El nombre de Sergio aparece en Lambeau Field, en Green Bay; en Red Rocks, en Morrison, Colorado; en la SalesForce Tower de San Francisco; en el estadio de Fayetteville, Carolina del Norte; en Charleston, Carolina del Sur; en Charlotte; en Biloxi, Misisipi; en Melbourne, Australia.

Una voluntaria de Indiana escribió en la página de la fundación después de subir en su nombre: “El sacrificio que vos y tantos otros hicieron ese día siempre será recordado. Para mí, nunca vas a ser olvidado”.

Un hombre que subió en la SalesForce Tower dejó un mensaje que conectaba su propia historia con la de Sergio: “Como ellos, mi familia también migró a Nueva York desde Argentina. Como inmigrantes, tus amigos terminan siendo la familia extendida que todos dejamos atrás al venir a esta gran nación que llamamos América. La familia de Sergio es nuestra familia”.

Un mensaje en la misma página lleva la firma de alguien llamado Aidan: “Hola, mi nombre es Aidan. Encontré esta página cuando estaba buscando información sobre mi tío abuelo (Sergio Villanueva). Me sorprendí. Estoy en séptimo grado y estoy usando a mi tío para un proyecto llamado ‘latinos famosos’. Espero que esté orgulloso”.
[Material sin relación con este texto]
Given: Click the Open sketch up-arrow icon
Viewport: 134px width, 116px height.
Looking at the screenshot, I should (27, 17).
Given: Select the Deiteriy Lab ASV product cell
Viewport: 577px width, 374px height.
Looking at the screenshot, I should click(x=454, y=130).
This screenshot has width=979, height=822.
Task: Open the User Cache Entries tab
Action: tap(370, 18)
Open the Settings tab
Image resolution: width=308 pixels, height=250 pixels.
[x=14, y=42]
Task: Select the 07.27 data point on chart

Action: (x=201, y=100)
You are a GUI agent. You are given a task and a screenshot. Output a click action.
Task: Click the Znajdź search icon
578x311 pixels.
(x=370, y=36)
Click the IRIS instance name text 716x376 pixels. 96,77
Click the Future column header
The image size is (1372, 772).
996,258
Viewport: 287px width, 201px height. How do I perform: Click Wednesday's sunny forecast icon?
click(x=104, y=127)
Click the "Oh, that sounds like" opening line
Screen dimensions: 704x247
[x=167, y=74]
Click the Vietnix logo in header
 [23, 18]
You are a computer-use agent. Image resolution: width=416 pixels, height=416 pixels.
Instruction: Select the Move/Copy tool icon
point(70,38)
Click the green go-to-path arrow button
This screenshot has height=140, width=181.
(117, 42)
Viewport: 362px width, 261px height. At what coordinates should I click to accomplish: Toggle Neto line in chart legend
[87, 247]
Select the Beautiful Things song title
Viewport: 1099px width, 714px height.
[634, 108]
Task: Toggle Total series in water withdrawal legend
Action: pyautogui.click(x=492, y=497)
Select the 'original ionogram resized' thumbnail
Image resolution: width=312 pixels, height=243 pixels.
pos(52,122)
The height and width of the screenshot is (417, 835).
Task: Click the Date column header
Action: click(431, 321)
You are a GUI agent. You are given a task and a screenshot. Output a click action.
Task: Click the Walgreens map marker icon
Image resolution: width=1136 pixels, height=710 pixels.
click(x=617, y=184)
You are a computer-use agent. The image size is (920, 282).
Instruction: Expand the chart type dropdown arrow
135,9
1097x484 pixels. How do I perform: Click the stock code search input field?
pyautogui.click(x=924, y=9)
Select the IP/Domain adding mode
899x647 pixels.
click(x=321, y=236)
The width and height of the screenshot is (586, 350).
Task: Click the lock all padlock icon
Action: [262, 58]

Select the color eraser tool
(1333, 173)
Un hombre con gafas de sol y camiseta deportiva de franjas celestes y blancas sonríe frente al mar
Vivió casi toda su vida en Queens, pero cuando jugaba Argentina, el departamento se convertía en una cancha (Familia Villanueva/Living Memorial)

Los que se quedaron

Steve Villanueva conserva una boquilla de manguera, una caja de cigarros y un sombrero policial de Sergio. Mira a sus hijos y ve a su hermano. “Mi hijo menor me recuerda a mi hermano. Siento que son la misma persona”, contó ante Spectrum News. “Es la forma en que se sienta cuando lee”.

Steve trató de imaginar a Sergio a los 53 años, la edad que tenía él cuando dio esa entrevista. Además, aseguró: “Lo que más duele es que los chicos no lo conocen. Mis hijos, los hijos de mi hermana”.

Tanya se casó con Ray, que en otra etapa de su vida había sido bombero. Tuvieron dos hijas, Emilia y Samantha. Ray honra a Sergio. Para él, la familia Villanueva es su familia.

Tanya, Delia, Steve, Marisel y sus familias se mudaron a Florida. Se ven seguido. Las hijas de Tanya llaman abuela a Delia. Ray le dice mamá.

Tanya Tepper
Después de todo, Delia siguió siendo su suegra. Las hijas de Tanya la llaman abuela. Ray le dice mamá (Familia Villanueva)

Tanya coordina un grupo regional de apoyo para viudas en Miami, bajo la organización Soaring Spirits. Se reúnen dos veces por mes. “Poder devolver todo el apoyo que recibí fue lo que le dio sentido y propósito a la pérdida de Sergio”, dijo ante Spectrum News.

Cuando habló ante las cámaras en 2026 en Spectrum News, Tanya intentó medir lo que significan 25 años: “Y ahora, contemplar que pasaron 25 años, que crié a dos hijas, que voy a ser una madre con el nido vacío, y que él no estuvo acá en el sentido físico para nada de eso, es alucinante. Realmente lo es”.

Afirmó que todavía, si se queda en silencio, puede escuchar su voz, verlo bailar, oír su risa.